CMLa bibliothèque s’est-elle constituée dès la création des enseignements ?

MSEn effet, la bibliothèque d’études iraniennes James-Darmesteter est officiellement créée en 1947. « Née sur le manteau de la cheminée de [son] bureau » des Langues O’, rue de Lille, comme le disait souvent Gilbert Lazard, la bibliothèque a commencé à se former à partir de cette époque. Elle s’est ensuite installée à Censier, dans les locaux de la Sorbonne Nouvelle Paris 3, juste après la création de cette université, au début des années 1970. C’est ainsi que la filière des études persanes, dirigée par Gilbert Lazard, a commencé à se constituer adossée à une structure scientifique, l’Institut d’études iraniennes, l’IEI. La bibliothèque s’est alors développée de façon extrêmement dynamique, notamment grâce à des dons réguliers. Puis Charles-Henri de Fouchécour, le directeur suivant, et après lui, Yann Richard, ont poursuivi son développement. Notre laboratoire de recherche a régulièrement apporté son soutien financier à la bibliothèque, de même que la bibliothèque centrale de Paris 3. Et nous avons pu profiter pendant la période des années 1970 aux années 1990 de l’expertise de l’excellente bibliothécaire, Françoise Barrès-Kotobi. Connue de tous les chercheurs et de tous les étudiants, elle était devenue en quelque sorte une institution !

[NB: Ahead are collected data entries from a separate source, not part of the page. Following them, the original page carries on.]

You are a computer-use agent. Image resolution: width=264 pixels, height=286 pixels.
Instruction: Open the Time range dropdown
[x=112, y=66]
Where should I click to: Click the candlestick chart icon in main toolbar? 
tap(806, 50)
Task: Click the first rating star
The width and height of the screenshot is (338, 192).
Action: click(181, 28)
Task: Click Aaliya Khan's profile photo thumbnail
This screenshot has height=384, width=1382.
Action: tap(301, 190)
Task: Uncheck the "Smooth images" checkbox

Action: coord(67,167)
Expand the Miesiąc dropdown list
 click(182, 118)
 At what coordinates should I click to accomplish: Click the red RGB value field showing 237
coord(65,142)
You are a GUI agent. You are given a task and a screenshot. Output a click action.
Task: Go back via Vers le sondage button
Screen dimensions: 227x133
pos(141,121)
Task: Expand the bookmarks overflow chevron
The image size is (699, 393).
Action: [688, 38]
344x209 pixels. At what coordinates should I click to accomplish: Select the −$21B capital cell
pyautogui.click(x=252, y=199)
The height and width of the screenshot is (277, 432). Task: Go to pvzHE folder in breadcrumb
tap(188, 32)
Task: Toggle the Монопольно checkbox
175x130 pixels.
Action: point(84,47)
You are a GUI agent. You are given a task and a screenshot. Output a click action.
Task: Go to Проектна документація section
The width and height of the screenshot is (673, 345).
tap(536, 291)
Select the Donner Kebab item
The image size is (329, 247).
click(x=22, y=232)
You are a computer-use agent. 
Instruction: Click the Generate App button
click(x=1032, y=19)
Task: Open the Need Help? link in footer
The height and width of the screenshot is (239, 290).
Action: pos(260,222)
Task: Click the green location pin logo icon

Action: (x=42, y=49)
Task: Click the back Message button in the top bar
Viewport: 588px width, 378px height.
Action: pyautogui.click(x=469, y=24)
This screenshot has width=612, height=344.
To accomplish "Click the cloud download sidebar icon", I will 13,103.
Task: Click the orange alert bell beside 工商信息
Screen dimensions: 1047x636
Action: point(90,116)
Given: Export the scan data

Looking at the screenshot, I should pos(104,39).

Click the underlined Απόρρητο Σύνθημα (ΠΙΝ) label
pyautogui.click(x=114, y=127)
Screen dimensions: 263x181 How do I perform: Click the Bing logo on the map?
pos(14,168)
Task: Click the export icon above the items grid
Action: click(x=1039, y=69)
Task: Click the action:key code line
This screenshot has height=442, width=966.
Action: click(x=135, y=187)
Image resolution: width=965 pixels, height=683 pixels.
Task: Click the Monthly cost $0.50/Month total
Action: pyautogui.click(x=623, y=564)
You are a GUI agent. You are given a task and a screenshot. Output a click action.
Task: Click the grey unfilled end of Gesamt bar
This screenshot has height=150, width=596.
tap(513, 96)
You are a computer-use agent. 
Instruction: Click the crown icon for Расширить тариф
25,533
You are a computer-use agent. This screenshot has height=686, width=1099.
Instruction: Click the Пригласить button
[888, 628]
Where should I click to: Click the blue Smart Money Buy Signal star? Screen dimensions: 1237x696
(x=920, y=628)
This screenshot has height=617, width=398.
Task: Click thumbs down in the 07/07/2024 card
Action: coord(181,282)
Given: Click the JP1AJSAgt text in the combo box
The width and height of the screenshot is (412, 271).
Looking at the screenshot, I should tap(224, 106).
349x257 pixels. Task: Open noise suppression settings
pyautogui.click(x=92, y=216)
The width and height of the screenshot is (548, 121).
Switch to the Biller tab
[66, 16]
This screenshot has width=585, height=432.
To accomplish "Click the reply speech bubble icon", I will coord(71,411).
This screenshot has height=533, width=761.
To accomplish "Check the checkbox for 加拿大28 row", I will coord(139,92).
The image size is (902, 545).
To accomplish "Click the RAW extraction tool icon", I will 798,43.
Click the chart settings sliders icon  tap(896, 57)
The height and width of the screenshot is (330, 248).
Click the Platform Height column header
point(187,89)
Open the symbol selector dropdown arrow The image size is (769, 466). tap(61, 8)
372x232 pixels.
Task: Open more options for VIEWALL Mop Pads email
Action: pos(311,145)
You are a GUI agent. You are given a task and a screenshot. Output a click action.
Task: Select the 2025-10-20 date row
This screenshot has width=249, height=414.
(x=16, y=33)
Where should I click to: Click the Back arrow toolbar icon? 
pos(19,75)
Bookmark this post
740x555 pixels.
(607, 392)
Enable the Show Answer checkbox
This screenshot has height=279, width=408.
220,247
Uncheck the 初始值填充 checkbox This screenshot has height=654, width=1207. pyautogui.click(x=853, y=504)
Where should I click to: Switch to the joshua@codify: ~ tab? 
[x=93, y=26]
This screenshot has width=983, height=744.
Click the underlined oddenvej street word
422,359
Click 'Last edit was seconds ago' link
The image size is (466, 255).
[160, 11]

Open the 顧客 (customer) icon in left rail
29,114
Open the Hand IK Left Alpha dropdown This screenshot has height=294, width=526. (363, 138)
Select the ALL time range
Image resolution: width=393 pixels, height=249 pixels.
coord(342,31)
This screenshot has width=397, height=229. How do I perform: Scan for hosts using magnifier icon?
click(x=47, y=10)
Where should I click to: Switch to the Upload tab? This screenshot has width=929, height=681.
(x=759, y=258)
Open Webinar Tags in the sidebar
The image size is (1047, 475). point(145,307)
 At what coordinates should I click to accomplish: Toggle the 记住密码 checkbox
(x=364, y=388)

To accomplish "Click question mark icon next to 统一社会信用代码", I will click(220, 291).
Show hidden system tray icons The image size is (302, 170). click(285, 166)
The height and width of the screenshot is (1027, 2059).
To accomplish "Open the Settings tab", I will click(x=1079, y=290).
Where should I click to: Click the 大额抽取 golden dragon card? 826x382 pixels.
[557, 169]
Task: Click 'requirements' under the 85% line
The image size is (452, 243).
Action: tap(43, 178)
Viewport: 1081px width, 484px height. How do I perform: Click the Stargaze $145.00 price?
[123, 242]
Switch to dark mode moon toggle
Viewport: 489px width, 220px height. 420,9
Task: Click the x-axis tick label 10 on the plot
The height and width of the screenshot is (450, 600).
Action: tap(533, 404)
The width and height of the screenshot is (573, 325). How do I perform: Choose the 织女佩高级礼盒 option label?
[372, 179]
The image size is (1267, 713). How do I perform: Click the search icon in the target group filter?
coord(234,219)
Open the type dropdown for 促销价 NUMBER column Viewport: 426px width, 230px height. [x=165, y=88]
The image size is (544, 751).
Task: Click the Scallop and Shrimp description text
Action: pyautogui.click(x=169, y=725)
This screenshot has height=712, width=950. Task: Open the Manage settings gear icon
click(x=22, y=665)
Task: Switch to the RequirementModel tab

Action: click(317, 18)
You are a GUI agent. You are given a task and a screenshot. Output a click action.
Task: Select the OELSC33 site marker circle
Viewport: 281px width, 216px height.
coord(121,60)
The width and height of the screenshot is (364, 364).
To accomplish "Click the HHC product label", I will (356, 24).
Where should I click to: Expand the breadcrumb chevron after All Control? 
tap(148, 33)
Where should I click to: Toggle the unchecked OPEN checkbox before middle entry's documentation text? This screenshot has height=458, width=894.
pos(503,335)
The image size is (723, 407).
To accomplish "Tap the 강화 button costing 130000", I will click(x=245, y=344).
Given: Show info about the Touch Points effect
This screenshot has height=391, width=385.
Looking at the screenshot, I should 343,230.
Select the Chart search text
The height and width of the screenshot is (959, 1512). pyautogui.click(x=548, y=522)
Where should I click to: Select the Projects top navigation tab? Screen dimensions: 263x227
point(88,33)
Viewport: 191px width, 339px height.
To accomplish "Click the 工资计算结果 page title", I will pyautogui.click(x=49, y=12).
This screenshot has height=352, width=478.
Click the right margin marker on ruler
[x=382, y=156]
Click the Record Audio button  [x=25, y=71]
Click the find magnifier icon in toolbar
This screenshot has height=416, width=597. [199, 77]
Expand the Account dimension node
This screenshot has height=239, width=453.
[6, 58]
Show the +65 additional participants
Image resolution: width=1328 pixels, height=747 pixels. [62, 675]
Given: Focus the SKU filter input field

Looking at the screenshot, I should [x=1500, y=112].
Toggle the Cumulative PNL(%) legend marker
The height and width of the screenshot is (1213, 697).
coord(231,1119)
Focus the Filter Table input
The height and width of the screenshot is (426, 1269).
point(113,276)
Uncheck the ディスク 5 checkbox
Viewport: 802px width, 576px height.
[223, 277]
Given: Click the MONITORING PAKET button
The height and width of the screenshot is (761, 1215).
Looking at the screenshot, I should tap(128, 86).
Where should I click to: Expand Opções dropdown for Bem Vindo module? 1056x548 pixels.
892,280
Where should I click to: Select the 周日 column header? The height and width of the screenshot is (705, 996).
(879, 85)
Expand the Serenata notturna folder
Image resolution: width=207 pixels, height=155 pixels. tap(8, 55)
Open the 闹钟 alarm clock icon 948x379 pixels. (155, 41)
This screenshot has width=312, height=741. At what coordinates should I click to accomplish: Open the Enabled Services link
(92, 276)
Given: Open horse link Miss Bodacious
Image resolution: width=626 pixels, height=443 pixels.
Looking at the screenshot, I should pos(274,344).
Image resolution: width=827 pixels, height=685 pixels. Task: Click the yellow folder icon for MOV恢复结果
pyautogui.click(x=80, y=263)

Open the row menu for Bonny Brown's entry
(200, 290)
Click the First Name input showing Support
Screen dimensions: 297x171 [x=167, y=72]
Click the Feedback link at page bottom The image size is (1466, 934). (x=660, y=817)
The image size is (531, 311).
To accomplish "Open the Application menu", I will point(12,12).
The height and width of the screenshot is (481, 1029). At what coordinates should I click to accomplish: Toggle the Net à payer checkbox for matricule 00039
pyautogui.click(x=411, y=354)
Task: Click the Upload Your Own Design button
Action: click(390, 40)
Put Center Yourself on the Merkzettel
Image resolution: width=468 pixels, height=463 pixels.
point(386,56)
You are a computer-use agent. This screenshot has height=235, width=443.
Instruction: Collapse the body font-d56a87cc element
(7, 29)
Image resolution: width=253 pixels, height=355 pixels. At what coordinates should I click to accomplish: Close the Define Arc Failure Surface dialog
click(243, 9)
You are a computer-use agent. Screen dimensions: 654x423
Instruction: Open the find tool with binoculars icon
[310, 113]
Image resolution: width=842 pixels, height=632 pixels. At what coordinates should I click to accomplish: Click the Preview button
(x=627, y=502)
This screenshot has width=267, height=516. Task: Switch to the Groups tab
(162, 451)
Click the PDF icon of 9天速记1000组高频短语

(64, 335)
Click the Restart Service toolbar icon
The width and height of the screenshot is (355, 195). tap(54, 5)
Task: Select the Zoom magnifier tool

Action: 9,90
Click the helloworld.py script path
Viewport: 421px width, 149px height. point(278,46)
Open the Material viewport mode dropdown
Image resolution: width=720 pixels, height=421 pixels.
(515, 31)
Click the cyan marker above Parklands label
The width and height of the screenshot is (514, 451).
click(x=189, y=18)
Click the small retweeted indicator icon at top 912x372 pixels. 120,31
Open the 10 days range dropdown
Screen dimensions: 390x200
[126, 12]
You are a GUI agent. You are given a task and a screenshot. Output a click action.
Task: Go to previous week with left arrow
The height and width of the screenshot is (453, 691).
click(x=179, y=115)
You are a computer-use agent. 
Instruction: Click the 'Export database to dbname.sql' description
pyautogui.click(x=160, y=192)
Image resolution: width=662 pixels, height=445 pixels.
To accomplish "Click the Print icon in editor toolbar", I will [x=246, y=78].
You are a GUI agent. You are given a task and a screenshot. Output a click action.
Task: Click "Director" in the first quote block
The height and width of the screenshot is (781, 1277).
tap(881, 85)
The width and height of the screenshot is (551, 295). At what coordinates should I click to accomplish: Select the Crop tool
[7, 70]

CMDepuis quand êtes-vous directrice du CeRMI et qu’est-ce qui change avec cette restructuration ?

MSJe dirige le laboratoire depuis janvier 2020. J’ai pris la suite de ma collègue linguiste, Pollet Samvelian, qui l’a dirigé pendant dix ans, et avant elle, Philip Huyse avait été directeur de 2005 à 2010, à la suite de Bernard Hourcade. Entre 2005 et 2019, suite aux intégrations successives de trois autres équipes de recherche, le laboratoire avait fonctionné sous le nom de « Mondes iranien et indien ». Nous nous sommes ensuite séparés, avec l’aval du CNRS et de nos tutelles, et sommes redevenus un centre de recherche sur le monde iranien uniquement. Celui-ci s’entend au-delà des strictes frontières de l’Iran actuel, sur un espace qui va de la Méditerranée orientale, jusqu’à l’Asie centrale, l’Afghanistan et les frontières du Pakistan. Nos intérêts scientifiques comprennent toutes les langues et les sociétés d’origine iranienne. Par ailleurs, nous avons redéfini nos priorités de recherche selon cinq axes qui concernent l’écrit et l’épigraphie, les courants intellectuels et religieux, le monde iranien contemporain au travers des sciences sociales, les langues et les littératures de la région, et la linguistique. L’intérêt principal de ce dernier axe réside dans l’étude des langues dites « rares » ou menacées de disparition, telles que le baloutchi ou l’ormuri, par exemple.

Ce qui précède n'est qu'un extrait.